The Collator with the highest amount of staking will be selected and rewarded.
- The PLM needs to be staked to determine the reward to be paid to each dApps Protocol.
- The more dApps staked, the higher the reward.
About Burn
- A portion of the PLM used for commissions will be burned, and a portion will be paid to the Collator as a commission fee.
The current demand for PLM tokens is based on the fact that staking PLM will increase the amount of PLM. Therefore, when a transaction fee is substituted for another token, the following process should be performed “Sell the DOT used as a fee to the DOT/PLM board on the DEX. Then burn some of the PLM obtained and pay some of it to the Collator as a commission fee.” In this way, we can build a structure in which PLMs are bought and supported by other tokens.
Conculusion
The PLM is an inflationary currency, but thanks to the Burn mechanism, it can be bought regularly and also act as a deflationary force. This is the fundamental value of the PLM. In addition, PLMs can be increased by staking, which attracts speculative demand. As a result, the value as a reward can be secured continuously.
3 Likes
- “can be implemented” or implemented “from the box”. It`s a bit different.

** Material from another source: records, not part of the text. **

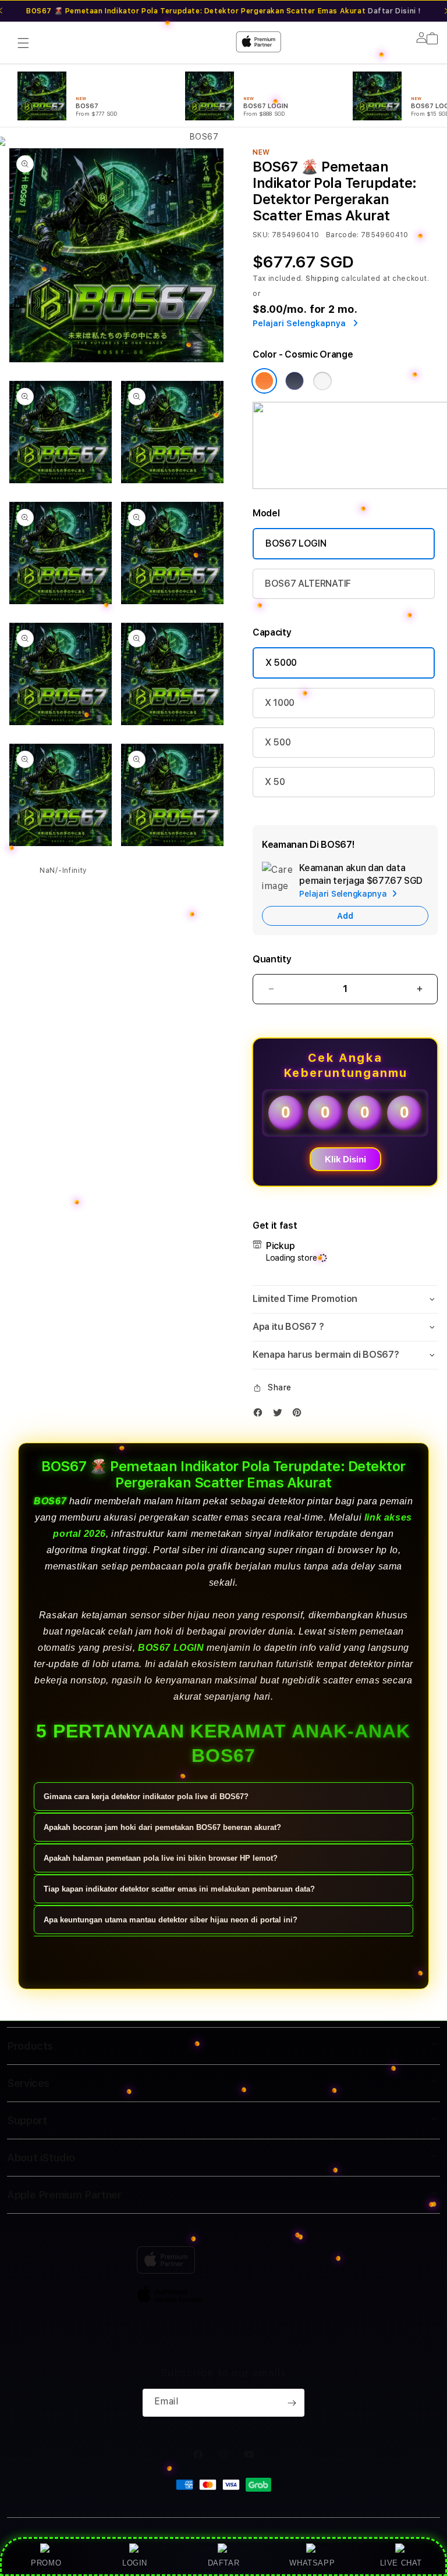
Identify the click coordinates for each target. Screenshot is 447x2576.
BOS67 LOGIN (295, 543)
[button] (345, 1299)
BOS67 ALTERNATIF (308, 583)
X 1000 (280, 702)
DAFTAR (224, 2563)
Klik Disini (345, 1159)
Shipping (322, 278)
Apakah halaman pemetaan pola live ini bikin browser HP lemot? (161, 1858)
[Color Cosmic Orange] (264, 381)
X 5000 (281, 662)
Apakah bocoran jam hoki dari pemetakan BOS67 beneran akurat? (162, 1827)
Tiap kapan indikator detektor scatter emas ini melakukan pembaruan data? (179, 1889)
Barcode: (342, 235)
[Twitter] (280, 1415)
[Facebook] (261, 1415)
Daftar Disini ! (394, 11)
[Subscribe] (291, 2402)
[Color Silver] (322, 381)
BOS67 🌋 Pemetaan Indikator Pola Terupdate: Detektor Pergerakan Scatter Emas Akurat (223, 11)
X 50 (275, 781)
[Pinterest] (300, 1415)
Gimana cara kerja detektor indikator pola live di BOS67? (146, 1796)
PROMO (46, 2563)
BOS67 (50, 1501)
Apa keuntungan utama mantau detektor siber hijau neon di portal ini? (170, 1919)
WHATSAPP (312, 2563)
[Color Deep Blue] (294, 381)
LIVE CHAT (401, 2563)
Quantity (272, 959)
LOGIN (134, 2563)
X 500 (277, 742)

- “Governance will decide the time to rebalance treasury portfolio: for example, buy PLM.” - governance may decide to not buy PLM it`s a question of probabilities.
I do not quite understand why to increase value of other tokens (DOT/ACA etc) and reduce PLM value.
Can you answer please what is a long term value proposition of this function for Plasm Network and PLM tokens? Help me step forward in my considerations please
many developers will like it and they will develop their applications on Plasm network. Developers can use their token for commission. The value for the PLM remains in any case. A good example is the Melonport (Enzyme) project, the commission is collected and burned once for a certain period.
2 Likes
I partially agree but PLM tokenomics looks not very strong in this case from my point of view. In one hand Polkadot Relay (DOT) chain provides security, in other hand you can pay for fee with DOT, ETH etc.
I think good tokenomics it`s when you MUST use native token to interact with the network.
If payment transaction fee without PLM will be implemented we CAN (but not MUST) use PLM. It worries me.
I would be glad to hear more comments on this topic from core team members.
Thank you.
1 Like
I agree it would be good (even great) for dApps developers. But for tokenomics it would be good if only burn mechanism will work automatically (in daily basis e.g) and not by governance decision.
In this case burn mechanism may be activated stepwise:
- Initial network launch whith PLM as a gas fee only;
- Other basic tokens (DOT, ETH, ACA) as a gas fee actavated by Governance voting when DEX`s will have sufficient liquidity in PLM pairs.
- And every new tokens as a gas fee are added via Governance voting in future.
1 Like
On the face of it, users do not pay transaction fee using PLM, but internally, all transaction fees are used to increase the value of PLM.
Transaction fees using DOTs buy PLMs with DOTs and then burn the purchased PLMs. This means that there is buying pressure for the transaction fees.